O blog francês Bob Polar Express publicou esta resenha sobre o 'Notícias do MIrandão' ('Révolution au Mirandão').


Quando o acaso faz as coisas corretas. Nós descobrimos esta editora participando da massa crítica do Babelio. Para aqueles que não sabem, é simplesmente escolher um livro em uma longa lista e aguardar. Caso você receba uma exemplar, é necessário publicar uma crítica no site. O título deste romance nos atraiu, bem como o resumo.
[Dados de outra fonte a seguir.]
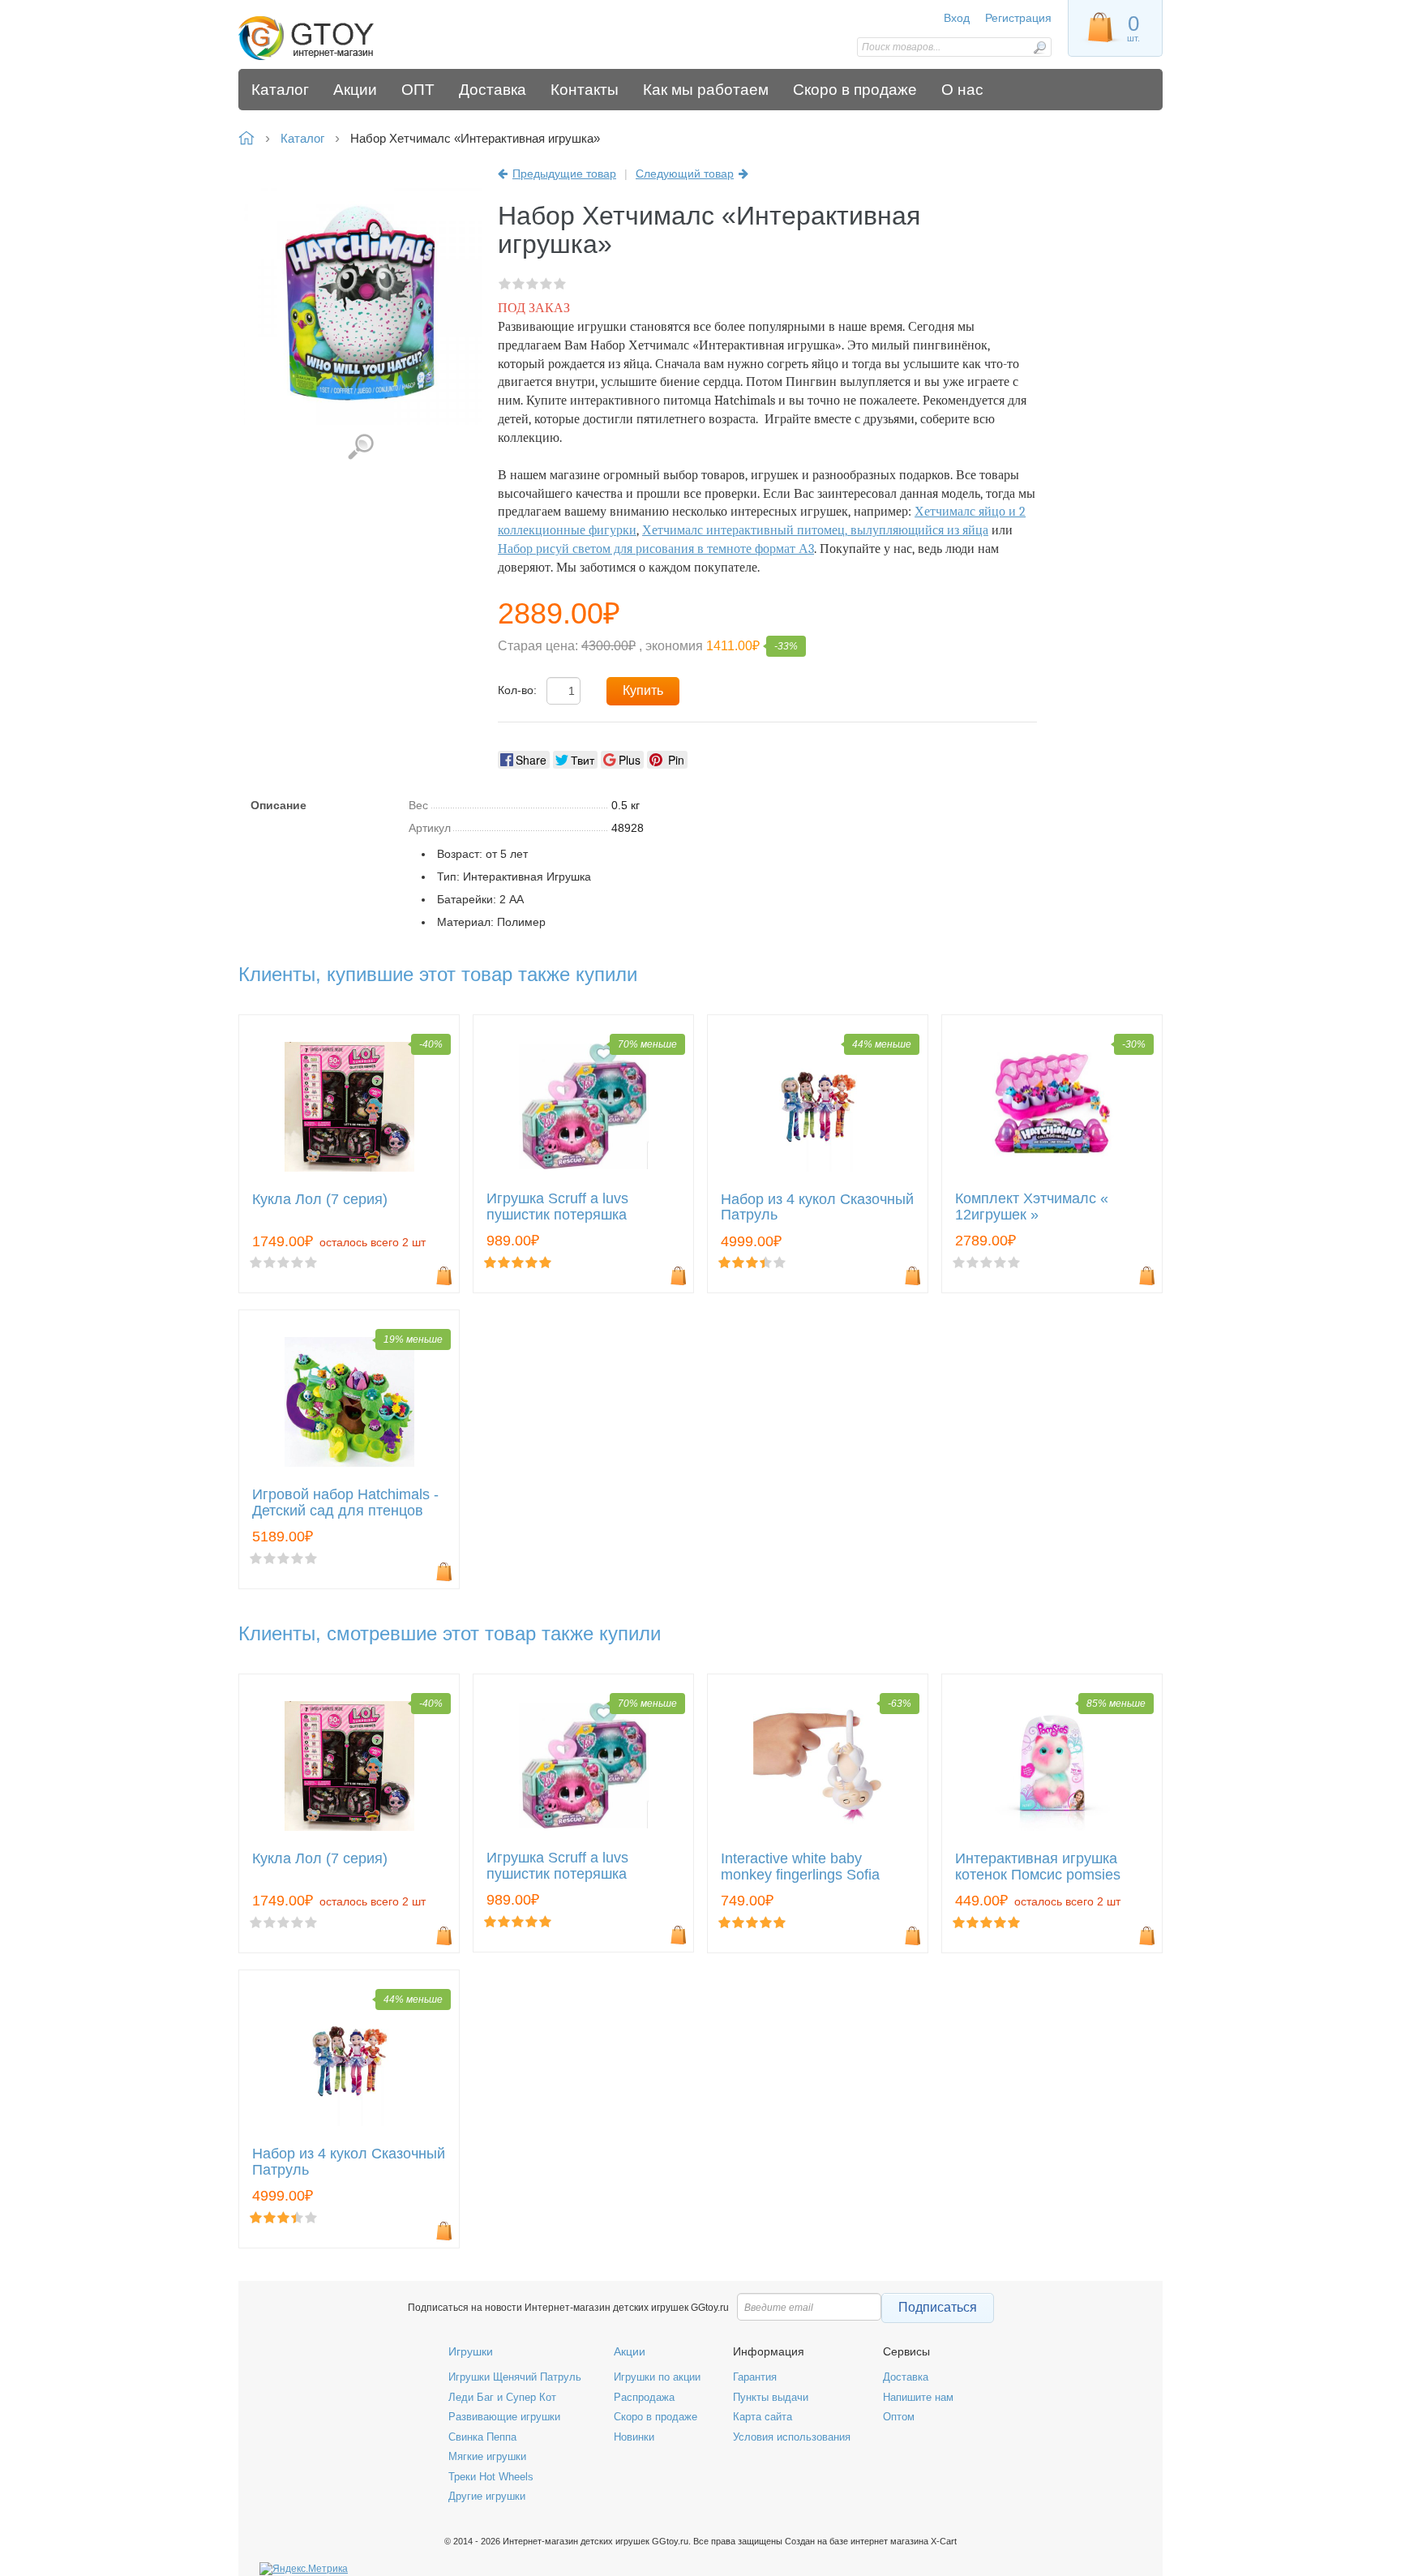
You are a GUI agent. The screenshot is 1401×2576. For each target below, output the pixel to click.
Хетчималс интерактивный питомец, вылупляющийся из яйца (815, 530)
E descobrir um novo editor parecia interessante, especialmente pelo que oferece - "literatura mista, brasileira, regionalista, soco poético". Mas por que essa escolha do nome Anacaona? Ela era uma princesa haitiana que lutou contra os invasores espanhóis quando chegaram à América - e se tornou, por extensão, um símbolo de mulheres guerreiras e resistentes. As escolhas editoriais confirmaram o nosso interesse: a chamada literatura "minoritária", bem como as diferentes coleções Urbana, Terra, Epoca: "Escrever é uma arma", "Uma terra e suas raízes", "A diversidade das vozes contemporâneas". Escolha agradável, não é?
 
Nós entramos nesta favela fictícia - mas muito perto da realidade - nos passos de um jovem estudante branco - é possível notar que ele não passar por necessidades de sobrevivência - que decidiu parar de estudar para para se envolver em uma luta ideológica. Com uma predisposição oratória, ele é notado pelo chefe da organização de extrema-esquerda Conexão Revolucionária. Assim, irá se engajar numa trama, que faz fronteira com o documentário-ficção, que nos conduzirá de reuniões a debates, deliberações plenas de controvérsias para finalmente chegar a uma decisão final. A revolução está em andamento. Mas os argumentos e os meios de sua implementação parecem um tanto excessivos: esse processo supõe uma luta armada, uma guerra de guerrilha. Uma ONG se instala na favela, que servirá de posto avançado do grupo. Contatos essenciais são criados com um dos líderes da comunidade e com ... o chefe do tráfico de drogas da comunidade. Os primeiros efeitos são sentidos, geram uma mudança favorável. É essa iniciativa louca que descreverá o autor com um realismo mais convincente - ele é um jornalista - tanto por seu quadro como por seus personagens e pelo papel a eles atribuído.
 
Dizer que esta revolução pode ser condenada ao fracasso não representa um spoiler porque tudo sugere - através dos vários eventos - que não se derruba um regime estabelecido sem um exército de combatentes. Mas a intenção de Molica é menos compor um enredo do que usá-lo para nos permitir observar as flagrantes desigualdades sociais que são acompanhadas por corrupção generalizada - polícia, líderes - e exploração de soluções ilícitas. Claro, há descontentamento nas favelas, que ocupam 280 hectares do Rio, mas, se as pessoas conseguem sobreviver, elas também enfrentam uma guerra entre policiais e traficantes de drogas com várias mortes por semana. Isso impõe sua lei. É essa violência física e social que acontece entre cada linha. Considerar a possibilidade de uma revolução socialista pode não ser apenas o retrato fictício de um autor engajado, já que o Brasil já experimentou uma série de revoltas coletivas - especialmente em 2013, mas os manifestantes eram da classe média.
 
'Notícias do Mirandão' é uma novela social onde a obscuridade é imposta por uma violência latente - que servirá para desencadear o processo. O pivô da história é político. Seguir a vida cotidiana das pessoas desta favela é tão enriquecedor quanto emocionante. A questão do uso da violência contra a violência persiste na história. O da aproximação utópica entre ricos e pobres, brancos e negros, encontra uma resposta. A melhoria das condições de vida permanece sem solução. Molica escreve com sua caneta de repórter, mas não negligencia o ritmo e a intensidade das relações, das relações de poder. E então, há esta breve história de amor ... Romance muito recomendável.
 
Menção: as edições de Anacaona, lembre-se deste nome.

 
"Revolução Mirandao", Fernando Molica, edições Anacaona, coleção Urbana, traduzido do português por Sandra Assunçao e Isabelle Delatouche, publicado em 26/10/2017, 200 páginas.